It was the “tempest in a teapot” that turned into a $6.2 billion trading loss and public relations storm. Now it may sink at least some of JPMorgan (JPM) CEO Jamie Dimon's 2012 compensation.
The infamous “London Whale” trade is making a splash again this week. The Wall Street Journal, citing people close to JPMorgan, reported that the bank's board is “expected to dock the 2012 bonuses of CEO Jamie Dimon and another top executive because of the ‘London Whale’ trading debacle."
In addition, Bloomberg reports JPMorgan’s board will review an internal report that faults Dimon for oversight of the Whale-trade division and will consider releasing it when the bank announces fourth-quarter earnings Wednesday.
This report is said to build on a preliminary analysis from July, when the bank disclosed that certain individuals involved in the trade may have been trying to avoid disclosing the full amount of the loss. The findings suggested people involved may have essentially engaged in a cover-up.

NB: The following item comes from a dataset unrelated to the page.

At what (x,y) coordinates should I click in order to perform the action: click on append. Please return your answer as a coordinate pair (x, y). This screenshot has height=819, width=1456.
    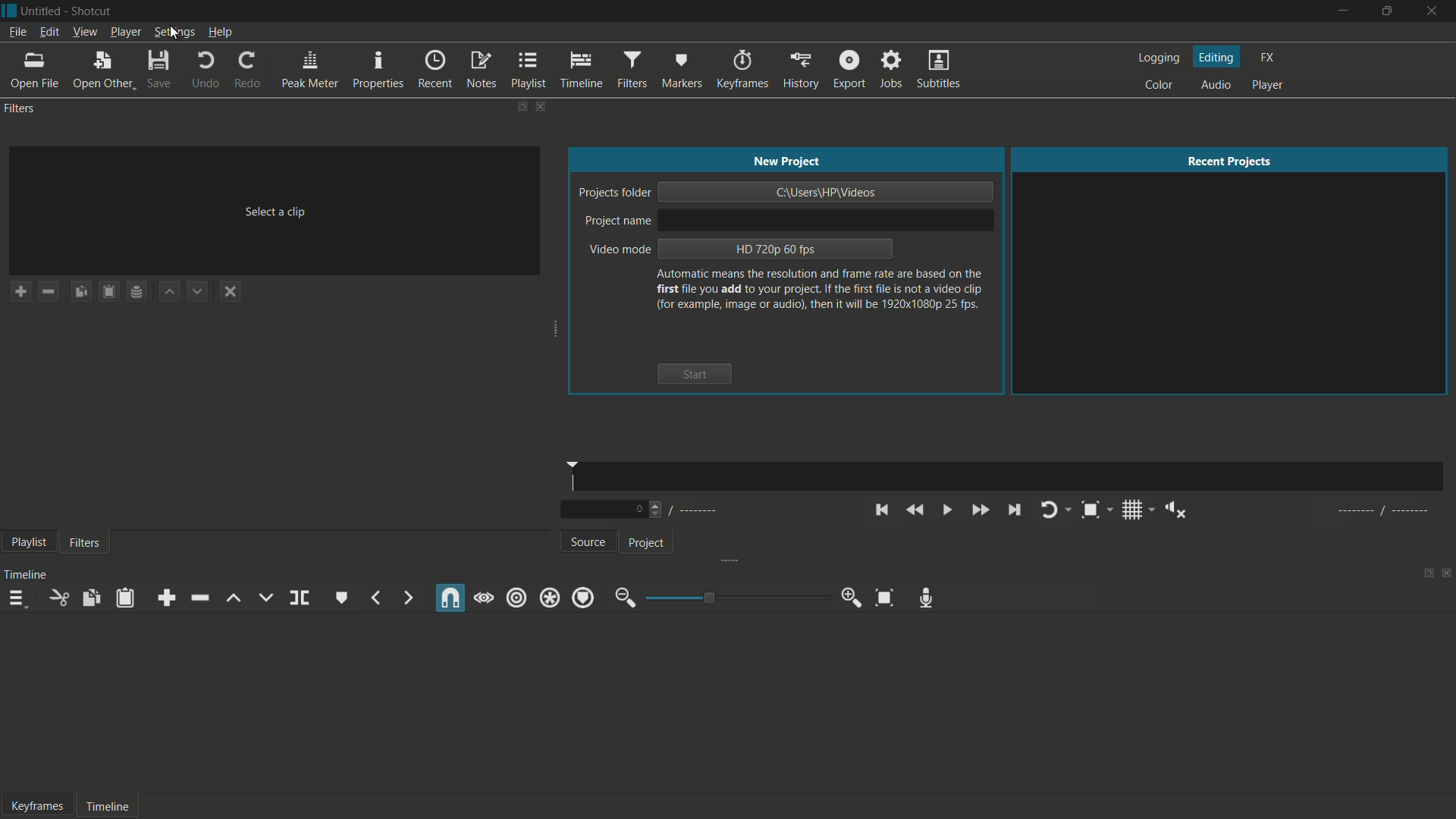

The Whale trading loss came from a complicated bet on credit derivatives made by JPM’s Chief Investment Office out of London, which reportedly manages the bank’s excess cash and risk. Shares of JP Morgan Chase tumbled last May when the bank first revealed the $2 billion trading loss. The news prompted calls from critics for more stringent bank regulation and, in some cases, for Dimon to lose his job.
Dimon could now stand to lose his position as the highest-paid big bank CEO, according to The Wall Street Journal. Dimon received a reported $23 million in compensation for 2011, with his cash bonus totaling $4.5 million. WSJ reports the next highest paid banker is Wells Fargo’s John Stumpf, with compensation of $19.8 million last year. According to the Telegraph, Dimon’s compensation in recent years is still less than half of the record $49.9 million he received in 2007.
The “London Whale” episode has raised questions about the types of risks federally-backed banks continue to take post-crisis. It’s also raised concerns over the types of hedges that may or may not be prohibited under the Volcker Rule, a part of Dodd-Frank that was supposed to stop banks from proprietary trading. While we continue to see traces of the London Whale, a final draft of the Volcker Rule has yet to rear its head after missing a Dec. 31, 2012 deadline.